Miroslav Volf proposes the radical idea that letting go of violent and traumatic memories—after a certain point and under certain conditions—may actually be the appropriate course of action.‍

Can one forget atrocities? Should one forgive abusers? Ought we not hope for the final reconciliation of all the wronged and all wrongdoers alike, even if it means spending eternity with perpetrators of evil? We live in an age when it is generally accepted that past wrongs - genocides, terrorist attacks, bald personal injustices - should be constantly remembered. But Miroslav Volf here proposes the radical idea that letting go of such memories - after a certain point and under certain conditions - may actually be the appropriate course of action.

Winner of the 2007 Christianity Today Book Award in Christianity and Culture

While agreeing with the claim that to remember a wrongdoing is to struggle against it, Volf notes that there are too many ways to remember wrongly, perpetuating the evil committed rather than guarding against it. In this way, the just sword of memory often severs the very good it seeks to defend. He argues that remembering rightly has implications not only for the individual but also for the wrongdoer and for the larger community.
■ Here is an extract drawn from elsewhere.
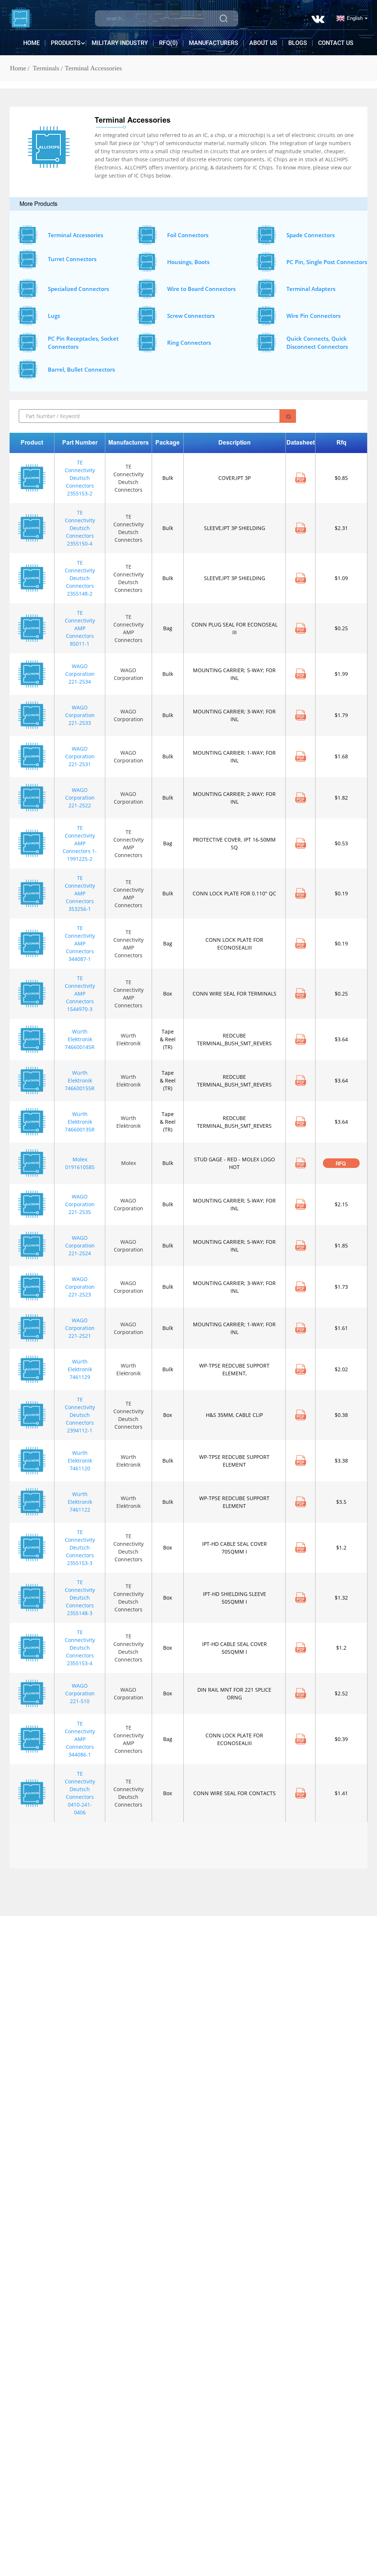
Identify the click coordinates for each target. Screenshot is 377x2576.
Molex (128, 1162)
Volf's personal stories of persecution offer a compelling backdrop for his search for theological resources to make memories a wellspring of healing rather than a source of deepening pain and animosity. Controversial, thoughtful, and incisively reasoned, The End of Memory begins a conversation hard to ignore.

Endorsements

"The End of Memory is a book that had to be written. From many quarters in present-day society comes the cry, 'Remember the wrongs done to you.' Miroslav Volf agrees with that cry but cogently argues that remembering wrongs can be done wrongly. With great learning and deep humane wisdom he reflects on how we can rightly remember the wrongs done to us. In all of Volf's writing, theology illuminates life and life illuminates theology. Here this two-way illumination is at its very brightest."

Nicholas Wolterstorff
— Yale University

"In this hauntingly autobiographical narrative, Miroslav Volf examines afresh the problems of abuse, memory, and reconciliation, and he concludes that memory, as such, cannot be adjusted to relieve our hurts. But forgetting, rightly understood, provides a healing balm. This is a book of profundity and wisdom, endowed with the authenticity of considerable personal suffering."

Sarah Coakley
— Harvard University

"Miroslav Volf, in reflecting on the vicissitudes of the late twentieth century, restores memory to its significant role in resolving conflict rather than in making ephemeral deals. In struggling with the question of hatred, he points to new directions in interfaith and interethnic dialogue, trust, and generosity at this early moment in the twenty-first century, already experienced as a time of eclipsed hope."

Hillel Levine
— International Institute for Mediation and Historical Conciliation

"This unique book brings light into the dark labyrinth of human memory of wrongs suffered. . . Miroslav Volf combines in an ingenious way his personal struggle with his own months-long interrogation as a Yugoslavian soldier under suspicion with probing psychological insights and theological reflections. His style is personal and inviting, and he is honest with himself and with God. This book is full of surprisingly novel and compelling insights. A masterpiece. . . I know of no psychological or theological book that is as gripping."

Jürgen Moltmann
— University of Tübingen

"Both Judaism and Christianity emphasize the importance of memory. Jews must remember the exodus; Christians the crucifixion. Miroslav Volf stresses the negative consequences of too much remembering — particularly remembering wrongs done to an individual or a group. When wrongs are never forgotten, they cannot be forgiven and they generate hatreds that survive forever. Nevertheless, this book does not ignore the danger of premature forgetting, which is as much a problem as excessive remembering. Volf skillfully weaves his own experience as a victim of persecution in communist Yugoslavia into his scholarly meditation. An interesting and challenging work."